## DESCRIPTION OF THE TASK
If a line in the entries below includes "card", show that line.

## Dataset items

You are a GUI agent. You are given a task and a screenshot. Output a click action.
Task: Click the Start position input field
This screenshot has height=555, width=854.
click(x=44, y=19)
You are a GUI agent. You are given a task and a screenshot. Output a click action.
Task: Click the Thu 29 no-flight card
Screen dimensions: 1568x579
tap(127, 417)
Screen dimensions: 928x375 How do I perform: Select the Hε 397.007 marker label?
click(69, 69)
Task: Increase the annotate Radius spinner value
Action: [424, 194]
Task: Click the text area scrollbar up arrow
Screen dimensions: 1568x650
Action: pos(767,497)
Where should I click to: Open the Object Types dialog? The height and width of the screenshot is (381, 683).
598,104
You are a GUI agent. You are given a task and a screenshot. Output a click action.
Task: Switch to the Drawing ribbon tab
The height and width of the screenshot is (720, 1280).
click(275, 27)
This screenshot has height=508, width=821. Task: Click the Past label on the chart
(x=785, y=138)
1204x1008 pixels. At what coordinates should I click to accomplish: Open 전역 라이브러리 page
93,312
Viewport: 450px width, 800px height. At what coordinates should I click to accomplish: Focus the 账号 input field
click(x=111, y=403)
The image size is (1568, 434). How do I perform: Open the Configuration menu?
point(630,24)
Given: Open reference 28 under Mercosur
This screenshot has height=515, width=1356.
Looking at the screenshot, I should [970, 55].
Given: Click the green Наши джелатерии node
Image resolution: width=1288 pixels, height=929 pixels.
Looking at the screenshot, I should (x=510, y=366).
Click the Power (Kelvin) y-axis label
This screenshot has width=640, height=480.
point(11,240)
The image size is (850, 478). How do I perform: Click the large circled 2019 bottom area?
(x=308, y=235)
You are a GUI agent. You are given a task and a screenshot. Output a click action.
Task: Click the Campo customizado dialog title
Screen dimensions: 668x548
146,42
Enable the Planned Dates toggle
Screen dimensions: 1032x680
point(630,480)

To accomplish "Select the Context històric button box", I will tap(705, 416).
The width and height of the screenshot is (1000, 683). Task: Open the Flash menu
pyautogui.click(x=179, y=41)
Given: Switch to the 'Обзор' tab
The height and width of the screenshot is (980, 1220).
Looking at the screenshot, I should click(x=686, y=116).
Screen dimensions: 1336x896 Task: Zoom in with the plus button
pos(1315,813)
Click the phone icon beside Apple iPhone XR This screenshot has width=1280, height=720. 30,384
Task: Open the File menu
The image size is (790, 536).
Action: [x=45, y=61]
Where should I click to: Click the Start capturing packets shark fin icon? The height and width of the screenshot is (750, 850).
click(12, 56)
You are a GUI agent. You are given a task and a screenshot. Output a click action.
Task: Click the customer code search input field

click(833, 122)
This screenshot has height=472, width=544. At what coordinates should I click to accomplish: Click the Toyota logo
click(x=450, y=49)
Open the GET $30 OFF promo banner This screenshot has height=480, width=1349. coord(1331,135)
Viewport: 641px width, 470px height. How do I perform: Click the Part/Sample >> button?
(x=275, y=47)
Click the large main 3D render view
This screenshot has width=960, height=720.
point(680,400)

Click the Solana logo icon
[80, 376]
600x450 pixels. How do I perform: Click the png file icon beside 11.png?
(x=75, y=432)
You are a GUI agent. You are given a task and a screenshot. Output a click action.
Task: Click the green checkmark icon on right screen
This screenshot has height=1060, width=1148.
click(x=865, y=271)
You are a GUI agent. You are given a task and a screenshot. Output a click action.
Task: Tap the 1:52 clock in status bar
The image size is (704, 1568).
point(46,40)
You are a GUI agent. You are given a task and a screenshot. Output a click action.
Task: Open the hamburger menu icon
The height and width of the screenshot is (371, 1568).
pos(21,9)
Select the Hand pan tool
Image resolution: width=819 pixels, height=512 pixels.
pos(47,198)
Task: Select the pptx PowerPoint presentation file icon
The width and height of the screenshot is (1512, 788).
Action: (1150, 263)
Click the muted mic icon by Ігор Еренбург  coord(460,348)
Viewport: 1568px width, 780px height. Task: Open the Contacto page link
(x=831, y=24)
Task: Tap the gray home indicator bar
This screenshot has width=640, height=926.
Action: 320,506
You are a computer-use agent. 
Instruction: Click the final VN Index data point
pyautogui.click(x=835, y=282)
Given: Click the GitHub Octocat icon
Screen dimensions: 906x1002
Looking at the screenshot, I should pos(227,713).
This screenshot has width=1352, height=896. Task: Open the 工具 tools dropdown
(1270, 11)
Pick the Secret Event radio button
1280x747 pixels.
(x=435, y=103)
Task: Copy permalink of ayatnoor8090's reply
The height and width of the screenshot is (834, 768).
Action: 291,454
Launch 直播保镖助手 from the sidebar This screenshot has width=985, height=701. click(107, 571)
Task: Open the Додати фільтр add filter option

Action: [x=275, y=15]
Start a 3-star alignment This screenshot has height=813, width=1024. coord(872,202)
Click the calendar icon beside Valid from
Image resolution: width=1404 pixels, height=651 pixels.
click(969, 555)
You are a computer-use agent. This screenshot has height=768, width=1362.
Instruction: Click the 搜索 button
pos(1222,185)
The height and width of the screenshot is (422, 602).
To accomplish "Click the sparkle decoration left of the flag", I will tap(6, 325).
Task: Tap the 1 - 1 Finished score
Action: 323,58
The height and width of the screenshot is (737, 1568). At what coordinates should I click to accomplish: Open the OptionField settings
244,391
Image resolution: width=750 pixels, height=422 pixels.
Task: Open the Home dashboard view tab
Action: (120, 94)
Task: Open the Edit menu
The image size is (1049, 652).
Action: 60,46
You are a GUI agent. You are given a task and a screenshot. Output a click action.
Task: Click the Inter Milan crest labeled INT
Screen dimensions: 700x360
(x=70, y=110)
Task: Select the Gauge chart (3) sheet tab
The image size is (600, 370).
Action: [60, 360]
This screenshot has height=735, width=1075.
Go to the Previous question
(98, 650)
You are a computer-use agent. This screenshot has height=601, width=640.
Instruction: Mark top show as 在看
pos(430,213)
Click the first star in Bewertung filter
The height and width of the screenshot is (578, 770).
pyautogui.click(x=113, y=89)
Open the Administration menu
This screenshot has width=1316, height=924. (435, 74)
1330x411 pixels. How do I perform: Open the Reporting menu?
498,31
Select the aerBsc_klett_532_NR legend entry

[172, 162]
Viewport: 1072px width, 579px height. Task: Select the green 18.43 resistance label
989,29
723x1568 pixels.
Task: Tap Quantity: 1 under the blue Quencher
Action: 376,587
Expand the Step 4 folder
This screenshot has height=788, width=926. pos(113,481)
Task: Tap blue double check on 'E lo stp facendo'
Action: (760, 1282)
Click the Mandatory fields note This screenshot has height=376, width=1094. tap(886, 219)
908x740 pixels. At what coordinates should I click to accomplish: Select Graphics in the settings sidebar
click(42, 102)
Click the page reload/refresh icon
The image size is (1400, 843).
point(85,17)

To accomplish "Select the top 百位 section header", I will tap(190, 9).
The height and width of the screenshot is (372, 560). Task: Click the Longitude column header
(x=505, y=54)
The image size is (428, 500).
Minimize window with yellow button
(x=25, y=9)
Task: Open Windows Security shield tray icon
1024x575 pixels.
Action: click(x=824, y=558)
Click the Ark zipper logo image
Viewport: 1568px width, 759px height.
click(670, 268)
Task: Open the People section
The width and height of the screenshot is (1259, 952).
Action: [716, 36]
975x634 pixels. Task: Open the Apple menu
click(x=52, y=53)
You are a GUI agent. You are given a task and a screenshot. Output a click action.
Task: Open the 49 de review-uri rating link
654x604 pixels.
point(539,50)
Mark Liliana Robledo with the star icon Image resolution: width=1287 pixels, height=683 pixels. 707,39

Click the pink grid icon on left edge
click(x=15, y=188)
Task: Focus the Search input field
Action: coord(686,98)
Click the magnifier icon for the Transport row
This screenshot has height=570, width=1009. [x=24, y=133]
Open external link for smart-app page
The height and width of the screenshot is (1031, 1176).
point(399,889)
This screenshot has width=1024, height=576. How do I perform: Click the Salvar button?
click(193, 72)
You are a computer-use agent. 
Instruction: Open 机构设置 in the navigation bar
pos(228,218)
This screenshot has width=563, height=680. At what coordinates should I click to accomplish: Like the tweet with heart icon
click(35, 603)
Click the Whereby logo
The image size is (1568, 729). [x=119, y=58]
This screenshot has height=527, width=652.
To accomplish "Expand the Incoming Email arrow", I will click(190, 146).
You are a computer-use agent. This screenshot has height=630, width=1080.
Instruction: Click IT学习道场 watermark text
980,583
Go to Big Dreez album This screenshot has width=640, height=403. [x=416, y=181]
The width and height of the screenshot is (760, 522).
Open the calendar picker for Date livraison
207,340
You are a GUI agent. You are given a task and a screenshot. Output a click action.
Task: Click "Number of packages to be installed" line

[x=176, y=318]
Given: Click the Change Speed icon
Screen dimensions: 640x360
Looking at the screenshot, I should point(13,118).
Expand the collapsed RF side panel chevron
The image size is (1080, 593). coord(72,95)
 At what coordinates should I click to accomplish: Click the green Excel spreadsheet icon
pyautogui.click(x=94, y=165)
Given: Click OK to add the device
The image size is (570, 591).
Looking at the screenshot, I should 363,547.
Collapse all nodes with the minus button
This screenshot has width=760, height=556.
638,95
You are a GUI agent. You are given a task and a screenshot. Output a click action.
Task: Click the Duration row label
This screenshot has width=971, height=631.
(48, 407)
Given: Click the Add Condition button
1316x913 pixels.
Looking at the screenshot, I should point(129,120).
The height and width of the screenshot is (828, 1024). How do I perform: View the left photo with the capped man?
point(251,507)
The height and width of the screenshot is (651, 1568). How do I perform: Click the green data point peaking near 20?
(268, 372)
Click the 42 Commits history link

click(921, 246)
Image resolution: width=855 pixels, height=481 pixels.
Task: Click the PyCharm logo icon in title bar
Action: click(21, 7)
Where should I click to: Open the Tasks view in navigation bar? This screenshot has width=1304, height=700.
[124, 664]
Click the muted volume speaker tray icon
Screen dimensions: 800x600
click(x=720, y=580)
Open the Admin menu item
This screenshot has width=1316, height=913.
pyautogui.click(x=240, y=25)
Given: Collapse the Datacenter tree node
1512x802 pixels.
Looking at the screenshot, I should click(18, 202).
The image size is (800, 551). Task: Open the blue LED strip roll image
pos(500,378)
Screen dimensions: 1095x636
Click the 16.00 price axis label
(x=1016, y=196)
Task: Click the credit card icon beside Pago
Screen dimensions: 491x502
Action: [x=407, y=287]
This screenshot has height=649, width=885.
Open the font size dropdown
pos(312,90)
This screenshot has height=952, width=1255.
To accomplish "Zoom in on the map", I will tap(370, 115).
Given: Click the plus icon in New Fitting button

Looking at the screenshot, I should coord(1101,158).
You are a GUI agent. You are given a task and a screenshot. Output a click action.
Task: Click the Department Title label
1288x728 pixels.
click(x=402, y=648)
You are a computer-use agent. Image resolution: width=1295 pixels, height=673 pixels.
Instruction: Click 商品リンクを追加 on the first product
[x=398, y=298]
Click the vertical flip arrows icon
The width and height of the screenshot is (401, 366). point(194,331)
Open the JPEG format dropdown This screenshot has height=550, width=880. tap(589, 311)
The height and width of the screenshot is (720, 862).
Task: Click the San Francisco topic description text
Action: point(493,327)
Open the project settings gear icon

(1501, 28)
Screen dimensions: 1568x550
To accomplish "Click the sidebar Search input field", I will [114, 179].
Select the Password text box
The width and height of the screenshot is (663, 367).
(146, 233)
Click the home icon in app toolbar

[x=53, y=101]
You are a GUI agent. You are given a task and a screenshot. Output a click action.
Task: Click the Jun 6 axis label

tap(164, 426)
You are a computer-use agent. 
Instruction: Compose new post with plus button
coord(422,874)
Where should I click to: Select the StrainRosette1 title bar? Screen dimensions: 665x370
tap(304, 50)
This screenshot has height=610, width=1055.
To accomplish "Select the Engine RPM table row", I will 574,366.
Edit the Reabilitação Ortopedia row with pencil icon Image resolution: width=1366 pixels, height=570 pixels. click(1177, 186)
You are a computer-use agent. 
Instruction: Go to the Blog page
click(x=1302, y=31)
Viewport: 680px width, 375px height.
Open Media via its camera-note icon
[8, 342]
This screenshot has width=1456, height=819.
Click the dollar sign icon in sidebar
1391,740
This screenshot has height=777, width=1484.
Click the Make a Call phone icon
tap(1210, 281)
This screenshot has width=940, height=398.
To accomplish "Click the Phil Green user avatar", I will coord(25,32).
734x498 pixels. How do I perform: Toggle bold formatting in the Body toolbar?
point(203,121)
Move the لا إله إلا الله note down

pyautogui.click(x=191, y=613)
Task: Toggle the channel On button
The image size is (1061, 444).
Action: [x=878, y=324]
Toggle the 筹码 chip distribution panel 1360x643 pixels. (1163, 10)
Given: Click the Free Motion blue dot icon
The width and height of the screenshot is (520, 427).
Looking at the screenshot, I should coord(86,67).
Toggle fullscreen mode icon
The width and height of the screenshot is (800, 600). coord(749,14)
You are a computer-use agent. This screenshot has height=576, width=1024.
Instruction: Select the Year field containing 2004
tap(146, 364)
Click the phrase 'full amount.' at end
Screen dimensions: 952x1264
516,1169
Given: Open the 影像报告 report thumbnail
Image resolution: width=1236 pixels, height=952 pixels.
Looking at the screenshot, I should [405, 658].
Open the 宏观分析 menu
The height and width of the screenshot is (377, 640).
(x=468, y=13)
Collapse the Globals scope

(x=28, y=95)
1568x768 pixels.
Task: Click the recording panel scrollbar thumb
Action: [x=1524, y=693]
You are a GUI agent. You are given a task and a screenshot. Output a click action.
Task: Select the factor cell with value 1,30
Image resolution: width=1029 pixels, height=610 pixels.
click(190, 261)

## SOLUTION TO THE PROBLEM
Task: Click the Thu 29 no-flight card
Task: Click the credit card icon beside Pago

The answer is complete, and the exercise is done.